The school headteacher, Michael Okidi Okech, says although the school hasn’t registered cases of their own students getting pregnant, the number of female learners in the school has dropped significantly this year. He says the school had 260 learners in 2020 but currently has only 201.
Okidi notes that whereas only one female student returned to school with a baby, about three weeks after schools reopened, he believes they may register more students and notes that they have adequately prepared to educate them.
The 22-year-old student, who requested not to be named in order to freely speak, says that she gave birth during the lockdown after getting pregnant while in senior five. She however says that she felt an urge to return to school to enable her to attain a better future after witnessing challenges uneducated young mothers are undergoing.
She says that the past three weeks have been challenging in terms of balancing time for the baby and paying attention in class, adding that she is now slowly adjusting to the new situation. In Pece Primary School in Pece –Laroo Division in Gulu City, two pupils returned to school with babies according to the authorities. The school also registered a significant drop in the number of girls from 420 in March 2020 to only 304 girls this term.

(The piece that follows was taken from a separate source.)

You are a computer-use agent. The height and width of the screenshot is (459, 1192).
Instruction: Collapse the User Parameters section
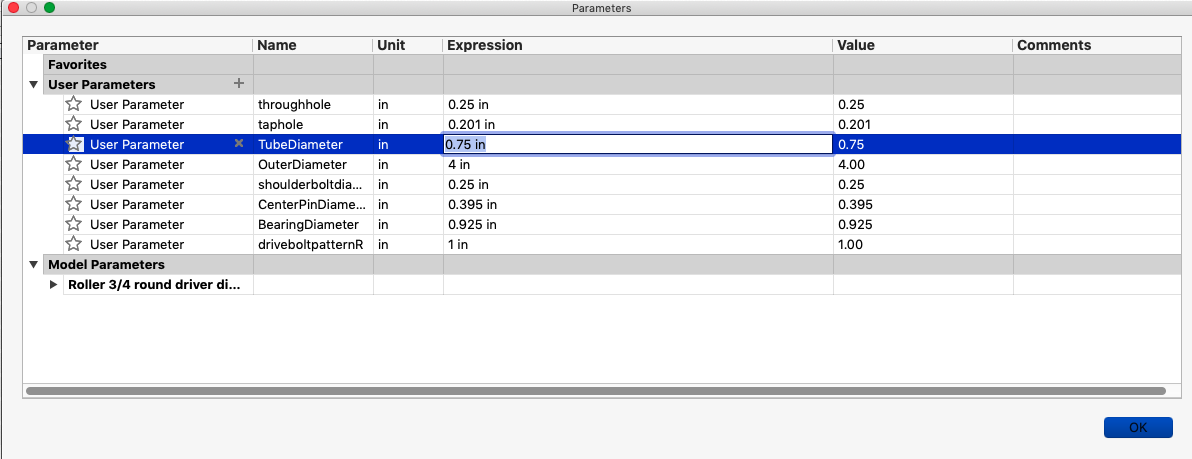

Grace Lanyero, the Deputy Headmistress of Pece Primary School, says that all the breastfeeding teen mothers who returned to school are in Primary Four. Lanyero says the young mothers are allowed during the break and lunchtime break to return home and breastfeed their babies before returning to the school since their homes are near.
It’s unclear how many pupils or students returned to school this term with pregnancies or with their breastfeeding babies in Gulu City. Statistics from the Health Department released early this month however give a worrying suggestion that a number of school-going girls could have delivered during the covid-19 lockdown between 2020 and 2021.
For instance, last year alone, Gulu city registered 1,486 teenage pregnancies while the district registered 1,090 cases. Proscovia Aber, the Gulu City Inspector of Schools, says that no student had returned to class while pregnant or with a baby during their monitoring visits in the first week when schools reopened.
She says they will conduct another round of monitoring in the coming week to ascertain statistics on the numbers of expectant teenage girls and mothers who have resumed studies.